Wasn't there something called Publish/Subscribe built into MacOS that did
something like linking?


--
Steve Rindsberg, PPT MVP
PPT FAQ: www.pptfaq.com
PPTools: www.pptools.com
================================================
Featured Presenter, PowerPoint Live 2004
October 10-13, San Diego, CA www.PowerPointLive.com
================================================
 
S

Steve Rindsberg

I have a vaguely related question. I am really hoping you guys are live or
nearly so,

It's been a long, weird day and I'd describe it more as "alive, but barely so" ;-)

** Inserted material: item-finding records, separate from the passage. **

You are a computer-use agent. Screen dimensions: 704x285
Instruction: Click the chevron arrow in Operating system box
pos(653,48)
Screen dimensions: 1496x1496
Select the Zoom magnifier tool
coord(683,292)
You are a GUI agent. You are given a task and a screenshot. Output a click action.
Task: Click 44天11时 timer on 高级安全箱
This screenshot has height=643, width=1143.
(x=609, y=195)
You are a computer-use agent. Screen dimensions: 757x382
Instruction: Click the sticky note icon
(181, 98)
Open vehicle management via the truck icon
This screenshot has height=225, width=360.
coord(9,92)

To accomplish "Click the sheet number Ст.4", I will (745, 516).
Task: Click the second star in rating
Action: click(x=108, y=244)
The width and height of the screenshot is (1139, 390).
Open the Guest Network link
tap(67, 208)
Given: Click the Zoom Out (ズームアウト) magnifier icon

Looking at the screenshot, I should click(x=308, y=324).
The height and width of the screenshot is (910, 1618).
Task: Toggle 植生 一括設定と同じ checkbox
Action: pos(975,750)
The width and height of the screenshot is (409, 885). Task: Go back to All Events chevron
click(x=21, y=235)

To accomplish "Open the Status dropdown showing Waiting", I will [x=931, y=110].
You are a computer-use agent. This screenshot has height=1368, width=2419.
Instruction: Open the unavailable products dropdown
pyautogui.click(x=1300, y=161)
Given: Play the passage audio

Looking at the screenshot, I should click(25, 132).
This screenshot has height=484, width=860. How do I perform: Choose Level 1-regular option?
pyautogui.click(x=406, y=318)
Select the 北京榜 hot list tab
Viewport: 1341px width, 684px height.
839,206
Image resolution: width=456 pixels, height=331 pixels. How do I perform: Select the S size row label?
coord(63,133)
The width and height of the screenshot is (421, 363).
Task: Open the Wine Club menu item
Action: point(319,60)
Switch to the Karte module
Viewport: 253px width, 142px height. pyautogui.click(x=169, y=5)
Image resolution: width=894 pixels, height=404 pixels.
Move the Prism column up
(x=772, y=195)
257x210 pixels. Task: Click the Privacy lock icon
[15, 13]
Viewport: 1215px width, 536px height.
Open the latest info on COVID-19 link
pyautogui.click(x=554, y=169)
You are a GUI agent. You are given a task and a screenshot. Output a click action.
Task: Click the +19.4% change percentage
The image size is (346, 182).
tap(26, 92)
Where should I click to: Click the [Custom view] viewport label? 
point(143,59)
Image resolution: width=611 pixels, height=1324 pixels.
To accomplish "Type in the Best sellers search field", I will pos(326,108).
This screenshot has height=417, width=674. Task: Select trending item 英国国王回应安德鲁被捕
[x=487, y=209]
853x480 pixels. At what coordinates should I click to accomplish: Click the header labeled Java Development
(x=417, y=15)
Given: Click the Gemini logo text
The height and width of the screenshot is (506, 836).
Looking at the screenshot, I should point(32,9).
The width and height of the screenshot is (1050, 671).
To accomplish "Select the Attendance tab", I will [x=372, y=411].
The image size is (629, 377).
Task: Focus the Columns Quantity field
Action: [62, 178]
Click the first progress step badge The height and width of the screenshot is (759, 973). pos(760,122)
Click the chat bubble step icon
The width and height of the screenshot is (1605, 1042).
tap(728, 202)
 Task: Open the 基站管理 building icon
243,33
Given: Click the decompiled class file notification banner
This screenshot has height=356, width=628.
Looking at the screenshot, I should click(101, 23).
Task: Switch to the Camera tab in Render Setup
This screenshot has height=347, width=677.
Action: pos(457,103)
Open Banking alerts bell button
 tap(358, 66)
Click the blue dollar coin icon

I don't have a good answer for you, but I'd bet the folks in the Excel newsgroups on
this same msnews.microsoft.com server will (but I'd head for the Windows side;
you've landed among Mac users.)
I link eight separate Excel workbooks (orig created in Excel 97) to a
single Consolidated workbook (also E '97). I have worked with these in
Excel 02 on XP operating system. This could be the problem, but when I
switch back over to '97, the same thing is occurring.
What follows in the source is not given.